TASK TO CARRY OUT - For each record below, output its text exactly and skip any picture.

BEGIN PROVIDED DATA

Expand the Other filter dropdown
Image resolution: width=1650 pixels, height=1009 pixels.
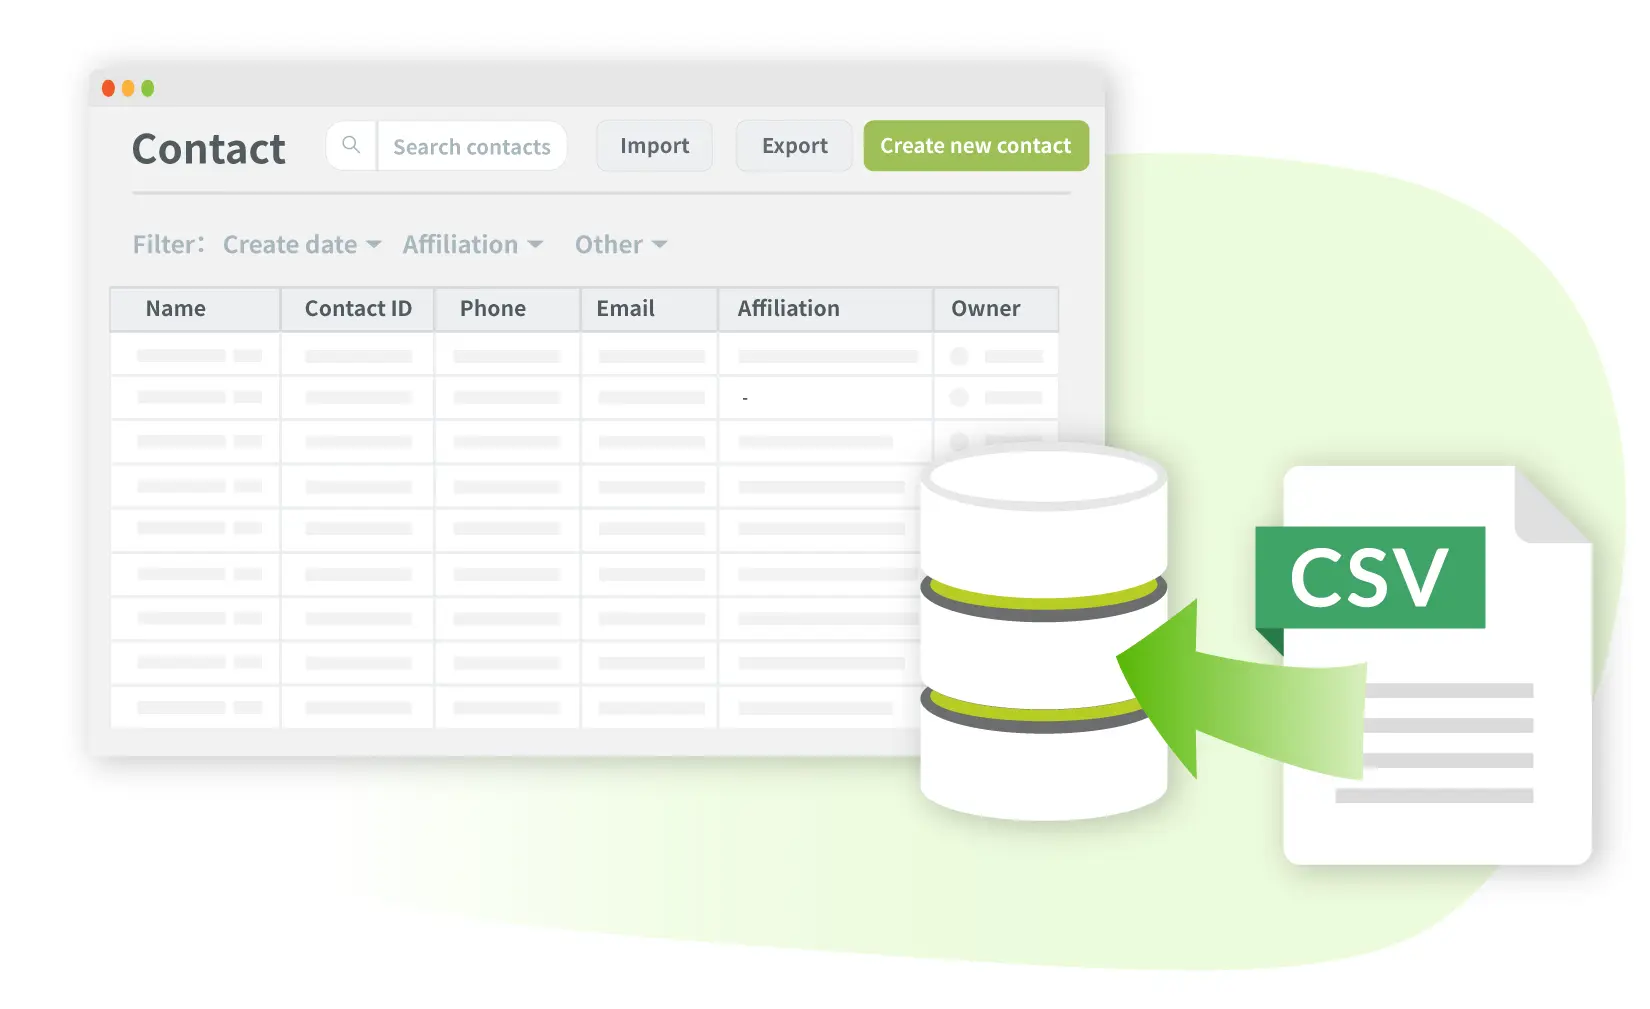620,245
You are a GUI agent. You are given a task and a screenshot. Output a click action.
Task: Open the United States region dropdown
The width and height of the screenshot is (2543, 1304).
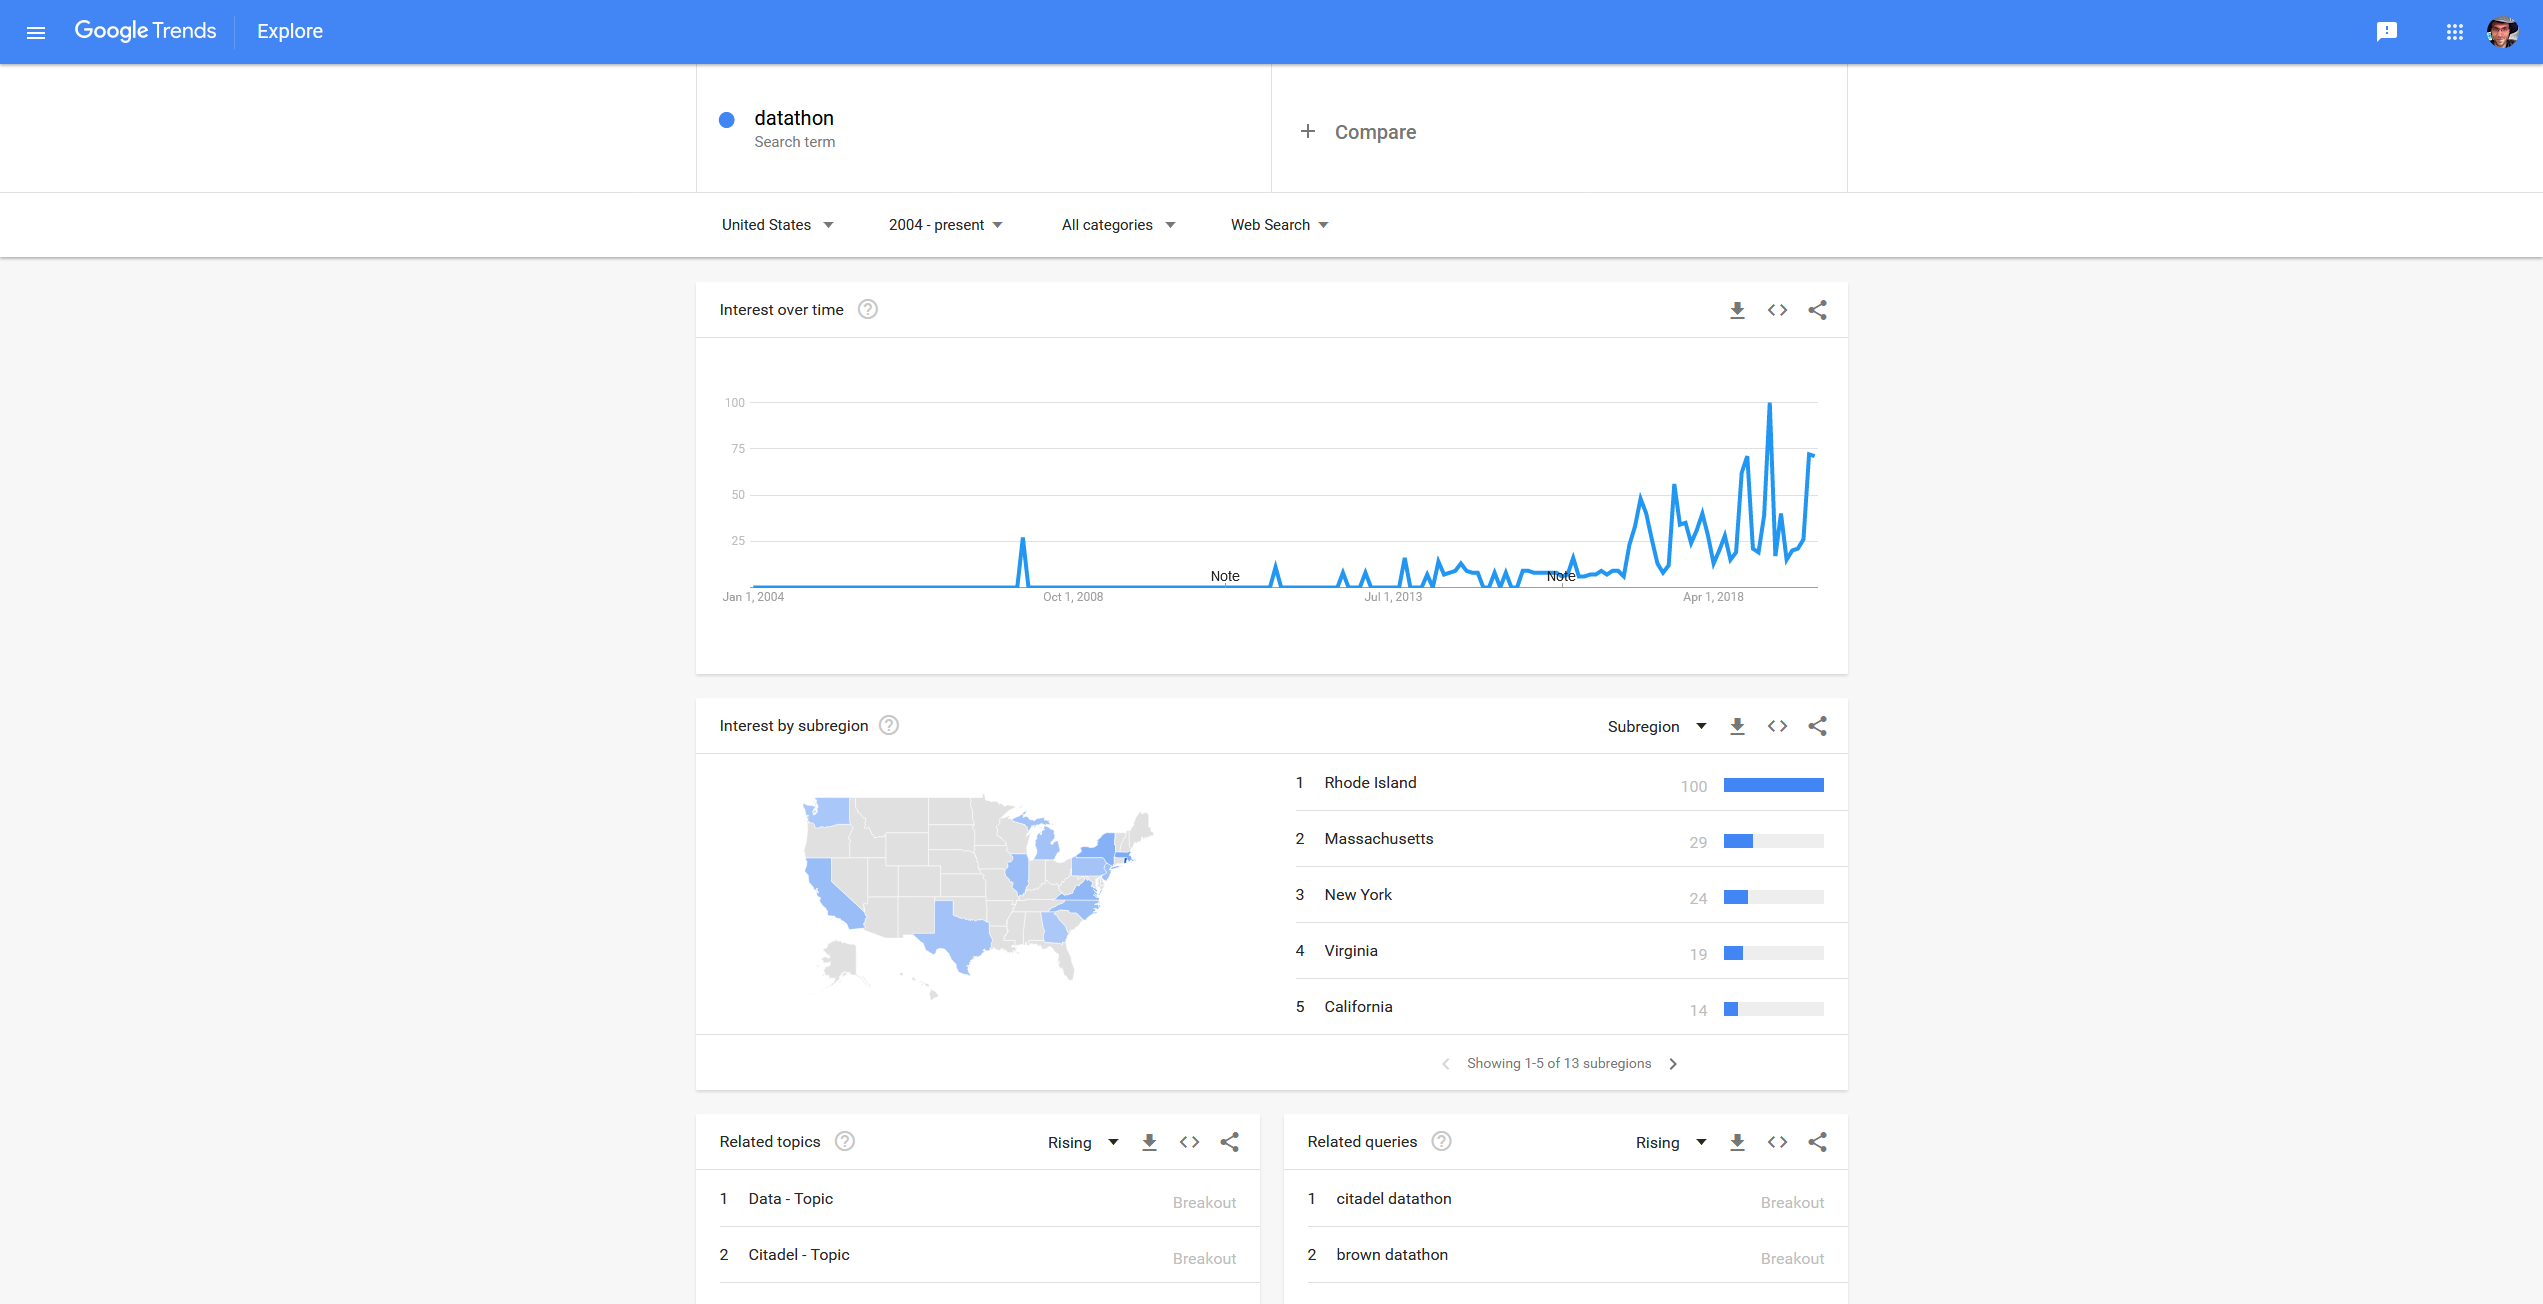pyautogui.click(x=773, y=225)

END PROVIDED DATA

EXERCISE RESPONSE -
Expand the Other filter dropdown
Image resolution: width=1650 pixels, height=1009 pixels.
620,245
You are a GUI agent. You are given a task and a screenshot. Output a click action.
Task: Open the United States region dropdown
The width and height of the screenshot is (2543, 1304).
pyautogui.click(x=773, y=225)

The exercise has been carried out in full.